My feeling is this is a trend that's been developing for some time. It's been commented that prior to the 1980s, publishers were pretty happy to publish 100 authors that sold 5000 copies, then they pushed for 10 authors who sell 50,000 copies.

Now it seems they want all their authors to sell 500,000 copies or they're gone.

Conventional wisdom (is that an oxymoron?) is that it takes 5 or 6 books in your backlist (and actually in the damned store) before the average reader even notices you--it's a real estate issue--but publishers are dropping authors after 2 or 3 books (or 1) and books are going out of print so fast nobody gets into the stores unless your name is James Patterson.

It's a weird dynamic and on gloomy days can make all those pessimistic projections about the demise of the book seem dead on.

Martin Edwards said...

Mark, I agree. In the UK, the Collins Crime Club and Gollancz yellow jacket imprints used to guarantee, reliable fare - and there was plenty of it. They aimed mainly at the library market. Perhaps the decline of library budgets has something to do with the - deeply regrettable - reluctance of so many modern publishers to support the mid-list.

Mat C said...

Thanks for your kind words, Martin. As (like all writers) I am always happy to bash publishers, I feel that in this case I ought to add a clarification, since my own former crime publisher, Five Star, is not guilty in the matter of dumping mid-listers - or not guilty of dumping this mid-lister, at any rate. So, credit where it’s due: I know that Five Star would have liked to see another “Don and Frank” novel from me; the main reason I haven’t written one is because Bush has destroyed the US economy - at the moment, earning in USD while spending in GBP is a short road to bankruptcy. I’m not writing for the US market simply because I can’t afford to.

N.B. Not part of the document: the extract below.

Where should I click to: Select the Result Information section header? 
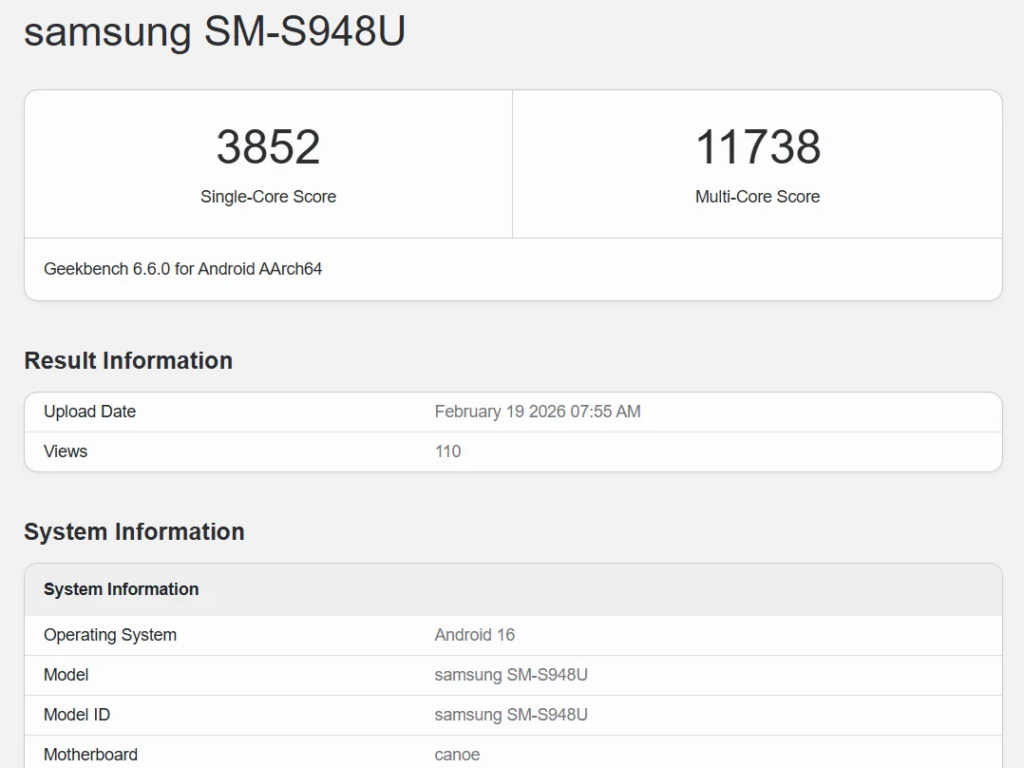pyautogui.click(x=128, y=361)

The main reason I’m not writing fiction at all at the moment, for any market, is merely that I’m doing other stuff. It’s quite likely that I will write fiction again, one day.

Meanwhile, I am still reading and reviewing crime fiction as enthusiastically as ever ... well, almost as enthusiastically. I do feel that US thrillers are going through a slightly dull and samey patch just at the moment. For one thing, they have reached levels of frankly embarrassing machismo, and tedious gore-fetishism, unseen since the 1970s - and the women authors are often the worst offenders.
- Mat C

Anonymous said...

Now this really is horrifying - Derek Robinson, one of Britain’s greatest living novelists (many of whose books overlap our genre, by being spy stories), doesn’t have a publisher for his latest novel, or for the paperback of his previous book: he says so on his website: http://www.derekrobinson.info/

Surely, somewhere, there’s a publisher left who knows what good fiction looks like?